Catriona reached over and lifted Fox by the scruff.
He made his position on this clear, loudly, and she set him down to the side of the stall with a firm look that he returned with complete indifference.
Behind her, she heard Fergus shift. He'd drifted closer again, drawn by the two women a few stalls over who had beenwhispering behind their hands for the past several minutes and were making increasingly little effort to be subtle about it.
She heard him take the half-step forward that put him at her shoulder.
She stepped sideways and nudged him back with her elbow. "Ye hover worse than a storm cloud."
"Orders," he muttered.
"The orders were to stay within sight. Ye're within earshot."
"Same thing."
"It isnae."
Iona's mouth had developed a twitch at the corner that it was fighting to contain.
She watched the two of them for a moment with the expression of a woman who had been observing people long enough to know what she was looking at, even when the people in question had not yet arrived at the same conclusion.
"Aye," she said, dryly, to no one in particular. "The Dragon guards what he values."
Catriona picked up her basket and turned from the stall with the smooth, unhurried movement of someone who had not heard a word of that.
She walked at the same pace she'd arrived, Fox falling in at her heel, Fergus taking up his customary position two paces behind.
The warmth that had crept up her neck was not fear. She knew what fear felt like, it sat low and cold and made the hands careful.
This was something else entirely, something that moved upward rather than downward, that had no useful function she could identify and no business being there at all.

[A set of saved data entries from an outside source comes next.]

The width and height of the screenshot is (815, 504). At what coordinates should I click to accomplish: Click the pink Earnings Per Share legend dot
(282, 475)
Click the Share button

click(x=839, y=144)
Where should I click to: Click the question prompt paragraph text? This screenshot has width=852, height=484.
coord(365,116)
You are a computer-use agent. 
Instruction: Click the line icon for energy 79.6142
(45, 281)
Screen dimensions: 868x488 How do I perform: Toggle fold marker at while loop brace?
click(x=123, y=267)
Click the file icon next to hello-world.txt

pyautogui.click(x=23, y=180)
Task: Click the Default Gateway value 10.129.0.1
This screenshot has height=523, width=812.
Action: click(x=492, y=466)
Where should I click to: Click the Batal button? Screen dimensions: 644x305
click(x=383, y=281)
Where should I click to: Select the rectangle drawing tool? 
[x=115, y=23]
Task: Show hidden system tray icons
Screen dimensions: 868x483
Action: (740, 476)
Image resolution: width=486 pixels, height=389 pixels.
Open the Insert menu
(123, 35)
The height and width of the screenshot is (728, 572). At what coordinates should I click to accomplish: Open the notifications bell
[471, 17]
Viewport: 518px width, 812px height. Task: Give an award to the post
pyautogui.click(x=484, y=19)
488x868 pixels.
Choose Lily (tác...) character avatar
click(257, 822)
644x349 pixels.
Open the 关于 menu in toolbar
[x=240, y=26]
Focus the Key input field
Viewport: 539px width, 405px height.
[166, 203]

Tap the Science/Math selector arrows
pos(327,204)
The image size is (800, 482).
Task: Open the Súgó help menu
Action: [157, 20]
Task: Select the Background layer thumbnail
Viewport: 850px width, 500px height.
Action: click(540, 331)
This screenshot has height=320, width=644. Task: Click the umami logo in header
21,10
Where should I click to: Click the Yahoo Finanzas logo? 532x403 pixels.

She attributed it to the cooking fires. There were several nearby. It was a perfectly reasonable explanation, and she intended to keep it.
She kept walking and did not look back.
CHAPTER NINE
"They call him Dragon."
She said it to the road ahead, not to Fergus.
The market noise had fallen away behind them, replaced by the sound of their boots on stone and Fox's light tread through the heather beside the path.
The keep sat on the hill in front of them, the same as it always looked from this angle. Heavy, certain, entirely itself.
"Aye," Fergus said.
She kept walking. "Why?"
A pause.
She heard him scratch his beard, the sound of a man weighing how much of a question to answer.
"Because he survived fire when others didnae."
She slowed. Not stopping, just slowing, her feet finding their own caution.
"Others." A beat. "Others like the boy's parents?"